Published on December 5th, 2012 | by Michaela Buckley0
The Devil You Know – Mike Carey
There’s a great little charity shop near my workplace where I buy nearly all of my books, it has a long wall lined with bookcases and there’s always a good read to find in there, and when I can’t see an obvious book to buy, it’s usually time to start reassessing the selection. That’s how I’ve found some interesting and unknown books. The Devil You Know is one such book, I picked it up as I saw the sequel book near it and I do so love uniformity between books. The blurb said something about a Freelance Exorcist and that was pretty much enough to make me buy it, that and the other book by Mike Carey was signed, so it felt like it was a rare item that I should probably grab quick.
By “Freelance Exorcist” that basically means “ghostbuster” and the parallel is referenced amusingly a few times in the book. Protagonist Felix Castor has retired from his self-employed paranormal job after an accident using his gift and is now living destitute in a crumbly old house in London with longtime friend and landlord “Pen”. After a failed job at a children’s Birthday party, he finds that he must resort to his old ghostbusting ways if he wants to pay his rent and save the building from being taken by the bailiffs.
Lo and behold, t’is another first person perspective book, however the noir-esque theme more than justifies this expense, with Castor being the hardened vet of extinguishing spirits and other ghostly vessels this time with no sidekick – but the landlord fills in as the quirky “Voice of Reason”, in normal noir this is the same character that usually saves the protagonist from himself when he drinks too much or over indulges, but contrastly this book has opted not to go for material strife, which works to its advantage – as it is an overused gimmick, lacking in imgination and more often that not, robs the chance of writing in a unique trait/anecdote, giving a richer depth to the character, this novel does exactly that and is a refreshing antidote to its cheesier peers.
The setting and location are some of the main attractions here, although not seen, there is an abundance of paranormal activity in this version of England. Ghosts can possess animals and use their bodies to lead seemingly normal lives as “Loup-Garou” or Were-people, these can be any animals and this affects how they look and act and so forth, there are also undead people wandering around with protesting rights groups to boot. There seems to have been some kind of an event which meant that the previously laxed spirit realm got up and decided to get involved. By the sounds of it there is a lot of members of the public who like to pretend that they don’t exist and think that Exorcists of both the church and otherwise are just scam artists. Much like in Ghostbusters.

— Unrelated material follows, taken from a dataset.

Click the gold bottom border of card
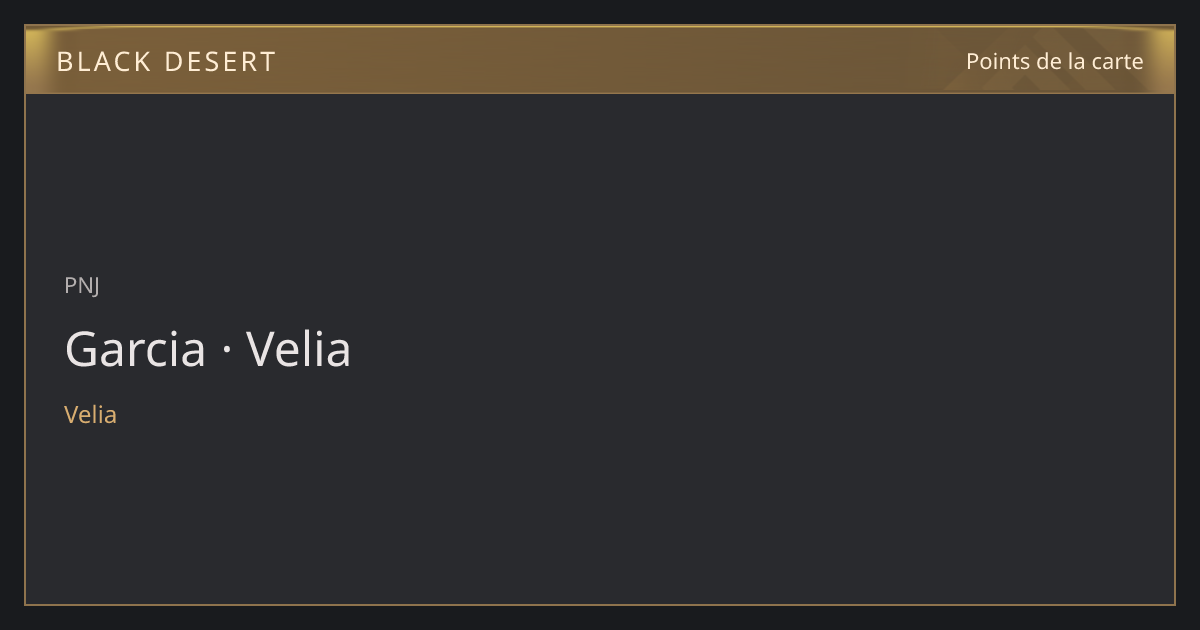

Unlike Ghostbusters however this is only a lone man, acting more detective than run and gun buster crew. Also being set in London and written by the English Mike Carey, it rubs off as more Sherlock Holmes minus a Watson, strangely enough. Carey previously worked on Hellblazer and lots of other comics, so dialogue and setups are very visual in the novel, however somewhat controversially, the main character is barely described and we aren’t led much to believe him as a heroic man, in ways he is very much a coward, albeit a knowledgeable one who despite his downfalls, continues with his very dangerous job.
There are some great action scenes in the book, which are very difficult to pull off, however the pacing is perfect and the illustrious language manages to create some vivid segments that you can’t help but imagine how great a film of this would be. One of the other reasons I picked up this book was because the writer of Altered Carbon, Richard Morgan said (it) “Grabs you from the first out-of-nowhere nasty surprise and rarely lets go hereafter. You’ll be up all night finishing this one”. Morgan is also really great at action sequencing in his books so I can see where this praise comes from.

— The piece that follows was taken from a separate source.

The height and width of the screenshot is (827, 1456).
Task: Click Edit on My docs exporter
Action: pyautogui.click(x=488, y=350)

Sex – there’s really not a lot of it in this book, which struck me as kind of odd, it didn’t particularly feel missed out, but I could definitely see where there could have been some added in. As a gritty, paranormal detective with a grudge, I guess I just expected him to be a slightly aggressive sex addict. God knows every other book aimed at this demographic likes its dirties right out in the open. I spend a lot of my reading time travelling in public places or at my work desk during lunchbreak, so I suppose it’s a relief not to feel like I have to push myself into a corner with this book. Mind, what with the recent female explosion of interest in “Mummy porn”, nobody seems to be paying much attention to what I’m reading.

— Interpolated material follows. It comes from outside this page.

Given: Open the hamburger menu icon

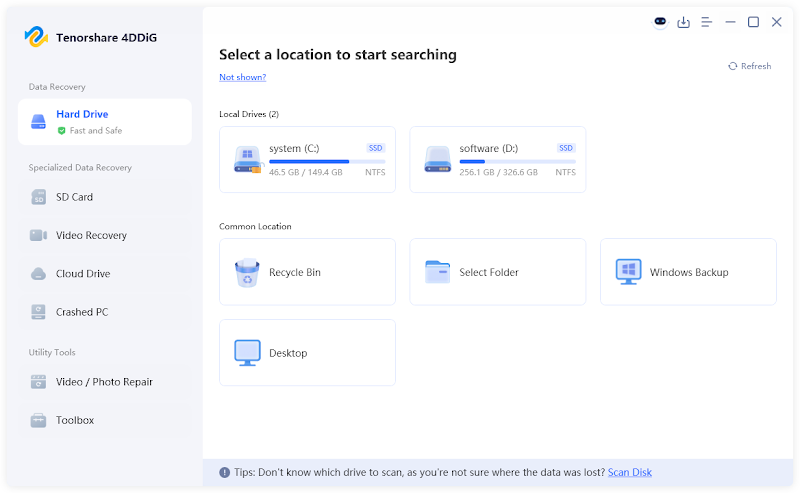Looking at the screenshot, I should pyautogui.click(x=707, y=22).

I like the characters in this book, especially Castor’s paranoid zombie friend Nicky. He’s really got the suspicious recluse thing down and it makes for some great borderline comedy scenes. The book isn’t without humour, where employed I laughed out loud, but it is few and far between and it could do with more of it, maybe the addition of a character to bounce off would be good, as currently Felix Castor only seems to make amusing quips to himself.
Obviously I already own the sequel to this- called Vicious Circle – so I know that it continues, but I’ll mention the openness of the ending regardless. It’s not left a cliffhanger, but there is a definite addition to the plot which would make the next part of the series really great if done right.
Overall a great book and a supremely lucky find, I hope the sequel manages to expand more on the character of Castor and the paranormal beings, there aren’t any glaring faults and it’s a fast paced book that doesn’t let up on the fun. Go out there and find a copy!